Another drawback is the necessity to catch your bait and keep it alive before you start targeting jewfish. It’s time-consuming and if you catch only a few livies and then have a hot bite, you’re likely to run out.

And you need to carry a smaller outfit to catch the bait and aerators, buckets and even more gear - easy enough from a boat but a big effort when land-based.


Hard-bodied lures are also proven fish catchers, although you have to choose the right size and running depth to suit the locations fished.

The two most recognised locations for using hard-bodies are bridge pylons after dark and river and creek mouths during run-off conditions. Time your trip right and you have every chance of snaring a nice jewfish.

Another proven hard-body scenario is trolling. Not unlike anglers’ night trolling the northern impoundments for barra, some switched-on southern jew specialists are sneaking around in the wee hours trolling up quality fish.

With bow-mount electric motors silently pulling them along the tidal walls, these anglers have the advantage of covering huge chunks of water each outing. They are able to run proven lures at optimum running depths virtually the whole time.

If planned correctly, most will be home in bed before the first of the morning crew hits the ramp.

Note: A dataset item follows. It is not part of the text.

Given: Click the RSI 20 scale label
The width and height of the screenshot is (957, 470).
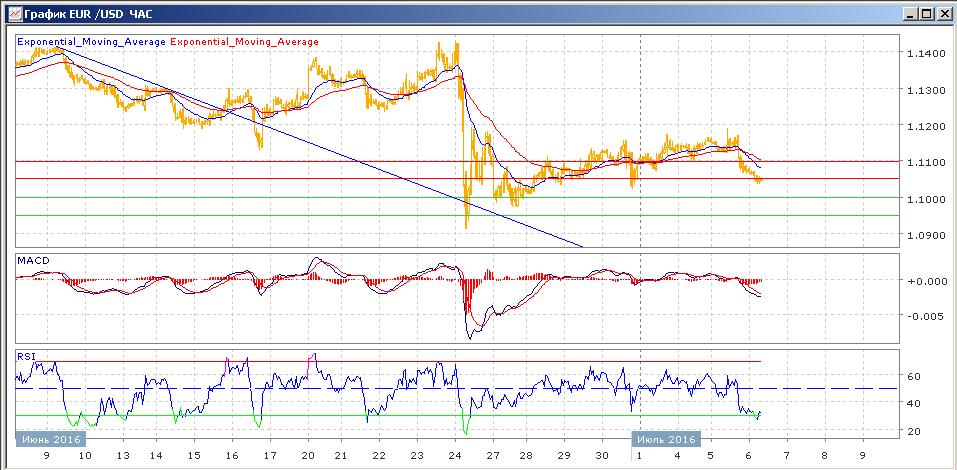Looking at the screenshot, I should 912,431.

It’s stealth at its finest.


If you’re very confident in the exact location of the resident estuary jewfish, why not try a fly? While only having seriously targeted them a dozen or so times, I got a taste of just how difficult it could become chasing jew.

It’s not that jewfish shy away from flies; quite the contrary. It’s all about making sure you pick the right estuary to target them.

Deep, fast flowing systems are not ideal so try to find waterways that aren’t overly deep and hit them when the water slowly creeps in and out. Everything has to be spot on or you’ll simply be wasting valuable fishing time.